Quant à Nella, elle ne fera pas plus d’effort que son frère. “Li dir mwa ki so lizie fer mal. Selman lizie-la pa fer mal ditou pou li get so ban seri, so bann fim!” s’exclame Vanessa. Grâce à l’accès à internet dont elle dispose en tant que bénéficiaire, elle aurait pu rattraper les cours sur une application conçue pour cela. Elle n’y a pas pensé!

Parce que Vanessa doit travailler tous les jours pour subvenir à leurs besoins, elle n’a pas la possibilité, dit-elle, de s’occuper de l’éducation de ses enfants avant la rentrée des classes. Elle en parlera, affirme-t-elle, à leur enseignant respectif le 5 juillet prochain.  Que son fils n’arrive pas à suivre les cours à la télévision ne l’étonne pas. L’enfant, explique-t-elle, est hyperactif. “Je crois qu’il a subi un choc après le départ de son père. Il était devenu somnambule et criait dans son sommeil. à l’hôpital, il est suivi par un pédiatre, un psychologue et un psychiatre. Tous les soirs, il prend un médicament qui l’apaise pour qu’il puisse dormir tranquillement”, confie Vanessa. Quand ses enfants reprendront le chemin de l’école, elle recommencera à vérifier leurs cahiers, dit-elle, comme une promesse qu’elle se fait: “Mem si mwa mo pa konn lir, mo fer sanblan mo konpran se ki’nn ékrir dan zot kaye. Mo pa les zot kone ki mo pa konpran.

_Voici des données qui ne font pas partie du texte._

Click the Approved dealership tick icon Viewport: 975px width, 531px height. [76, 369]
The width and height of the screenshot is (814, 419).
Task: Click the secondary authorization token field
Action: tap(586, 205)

Mo trouve ki zot resi fer zot devwar dan lekol parski mo trouv zot Miss met right dan zot kaye.”

Horaires des programmes éducatifs

Les programmes éducatifs pour les élèves des Grades 1 à 9 sont diffusés sur les chaînes de la MBC depuis lundi dernier et peuvent être suivis en ligne en téléchargeant mbc play. Les élèves qui sont en Grades 1, 2 et 7 peuvent suivre les cours tous les jours à partir de 9 h sur la chaîne 8  et ce jusqu’à 14 h. Sur la chaîne 2 pour ceux en Grades 3 et 4, de 8 h à 12h30. Sur la chaîne 3 pour les Grades 5 et 8, de 9 h à 14 h. Et sur la Senn Kreol pour les Grades 6 et 9, de 9 h à 14 h.